Verne et Lunática Antro. ®.


 Verne et Lunática Antro. ®.
Nouvelle.
Science-fiction. Méta-fiction.
Épisode VIII. Série Sueños Verne.
Jorge Ofitas. Auteur. ®.
(Œuvre littéraire d'avant-garde)
Langue française

Après sa rencontre révélatrice avec Ernest Hemingway sur les plages d'une Espagne en guerre, et avec la profonde leçon sur l'immortalité de l'esprit gravée dans son âme, Jules Verne ne cessa de chercher la connaissance. L'inquiétude rongeait désormais le romancier. Ce n'étaient pas les menaces géopolitiques de son propre siècle qui le privaient de sommeil, mais l'écho lointain d'un futur qui n'existait pas encore, un futur qui, cependant, se manifestait sous la forme d'un tome inhabituel apparu dans son bureau. C'était DIARIO DE ABORDO, un roman de science-fiction du XXIVe siècle, l'œuvre majeure d'un auteur inconnu de son époque. Verne savait que pour comprendre les complexités de l'existence, il devait parfois se plonger dans les fictions les plus audacieuses. Sa dernière potion, une variation expérimentale, ne promettait pas un voyage à un point dans le temps ou l'espace, mais une immersion directe dans le tissu d'un récit futur, une traversée littérale dans les pages d'un livre. Son objectif : trouver l'androïde romancière la plus célèbre de la galaxie, exilée par le pouvoir dans un cratère de la Lune, et démêler les secrets que seul l'avenir pouvait offrir.

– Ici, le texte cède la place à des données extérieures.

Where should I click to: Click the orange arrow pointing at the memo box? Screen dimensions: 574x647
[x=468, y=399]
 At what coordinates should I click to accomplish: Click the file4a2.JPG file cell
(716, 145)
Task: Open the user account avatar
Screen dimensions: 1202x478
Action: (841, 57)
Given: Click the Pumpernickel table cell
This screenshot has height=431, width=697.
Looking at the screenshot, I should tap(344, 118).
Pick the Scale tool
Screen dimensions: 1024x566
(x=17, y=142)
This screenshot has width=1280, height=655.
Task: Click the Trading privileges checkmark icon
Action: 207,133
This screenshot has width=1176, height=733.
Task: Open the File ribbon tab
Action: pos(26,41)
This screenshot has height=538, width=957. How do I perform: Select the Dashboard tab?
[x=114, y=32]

Le liquide, cette fois d'un bleu électrique, lui brûla légèrement la gorge avant que le tourbillon familier de lumières et de sensations ne l'enveloppe. La transition fut différente ; ce ne fut pas un atterrissage, mais une émergence des mots, une solidification progressive de la prose et de la description. En ouvrant les yeux, l'air était froid et raréfié, et une lumière blanchâtre et implacable l'enveloppait. Il était sur la face cachée de la Lune, ou du moins, dans sa représentation littéraire. Autour de lui, l'immensité grise d'un cratère lunaire s'étendait, parsemée de structures modulaires et d'antennes qui ressemblaient à des squelettes métalliques sous la lumière lointaine de la Terre, une petite bille bleue et blanche flottant dans l'obscurité de l'espace. La désolation était palpable, contrastant de manière écrasante avec les images qu'il avait entrevues de la face visible de la Lune : un Complexe Lunaire où de gigantesques statues de Diane, Saint Michel et des dragons orientaux présidaient l'entrée de trois dômes pyramidaux qui abritaient des sanatoriums métaphysiques aux somptueux salons de loisirs, et où un mystérieux siège des Registres Akashiques gardait des connaissances arcaniques. Verne percevait déjà une société rigidement structurée par classes (de Zéro à D marginal), où le CMP (Centre Mondial du Pouvoir) contrôlait chaque aspect de l'existence, y compris les voyages interplanétaires et la procréation elle-même.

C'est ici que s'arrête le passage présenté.